僕たちの終末

あらすじ:近未来。太陽の活動が活発化し地球滅亡が囁かれる日本で、神崎正を地球脱出を計画する。脱出用の恒星間ロケット製作の為の資金集めに立ち上げたHPには「終末は宇宙にいこう」といううたい文句が踊った。これは民間企業の宇宙船作りを通した青春SF物語である。


感想:
先日、堀江貴文さんと岡田斗司夫さんの対談を観ていたら、二人でオネアミスの翼の続編を作りたいという話から、堀江さんのロケット作りの熱弁を聞き。
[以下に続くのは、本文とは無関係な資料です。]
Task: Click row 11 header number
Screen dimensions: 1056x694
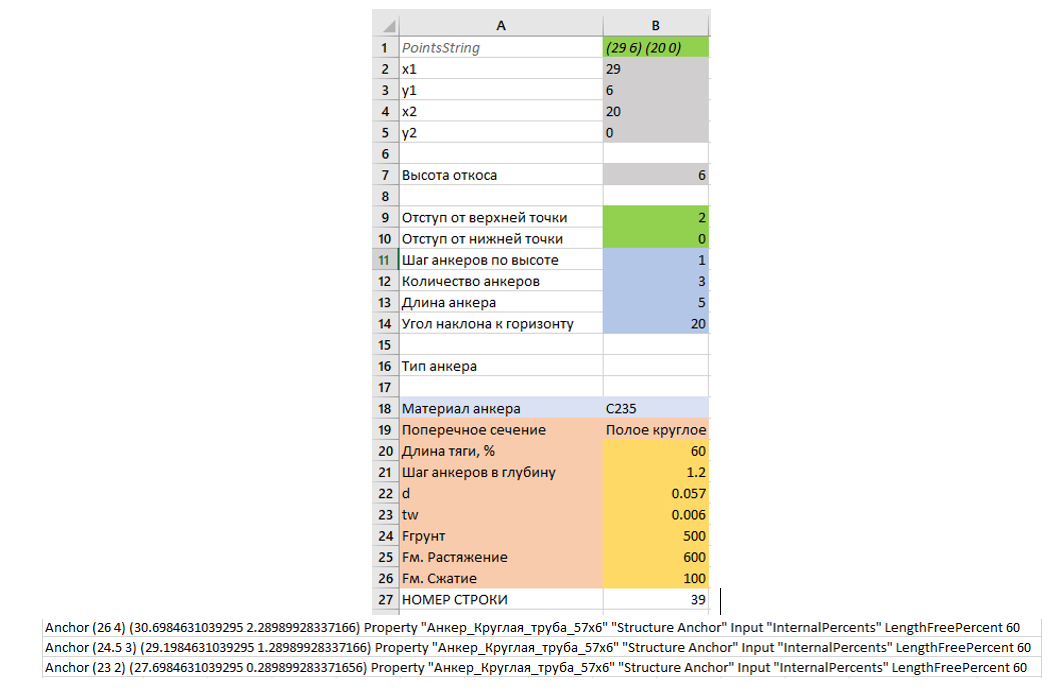Action: (386, 260)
そういえば、部屋の中に読みかけの宇宙船製作モノがあったと読み直したのだが、なかなか良い物語だった。
民間企業が宇宙船を作る上での技術的な問題点の多さやそれを乗り越える方法の説明が大量にあって読んでいて面白かった。物語のある空想化学読本みたいな感じで。
しかし、その分、物語としてはかなり弱く。キャラクターの設定はテンプレだし、主人公のワガママと真意の不明さ、家族との確執の解消は行われず。終盤は長台詞で問題を片付けるってのはどうなんだろう。4章までに積み上げてきた問題を、5章の頭で回想という形で片付けてしまうのはちょっと不満が残った。技術的なモノであれば進歩と思い納得は出来るものの、仲間の退職や敵対会社との合併などは物語として記す必要があったように思う。
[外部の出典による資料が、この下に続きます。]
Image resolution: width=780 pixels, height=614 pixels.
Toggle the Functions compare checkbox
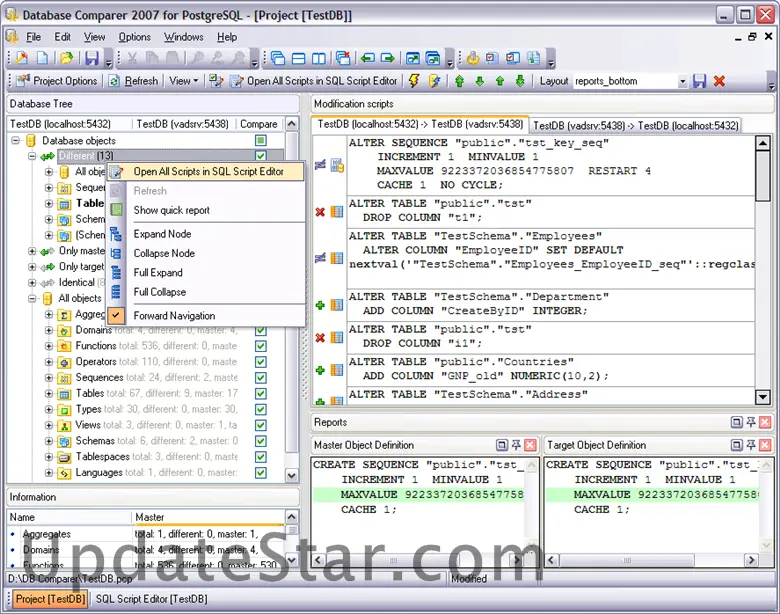pyautogui.click(x=261, y=346)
それでも、文体がラノベっぽい軽いノリなのですらすら読め、かつ物語としては長いので暇な人にはオススメ。
キャラクターの設定を作り直して全体の年齢を大学生や高校生にすれば5bpのギャルゲでいける。

余談。
こうゆう全てに合理性を求めようとする小説ってのは青春モノよりも推理モノの方が向いているよね。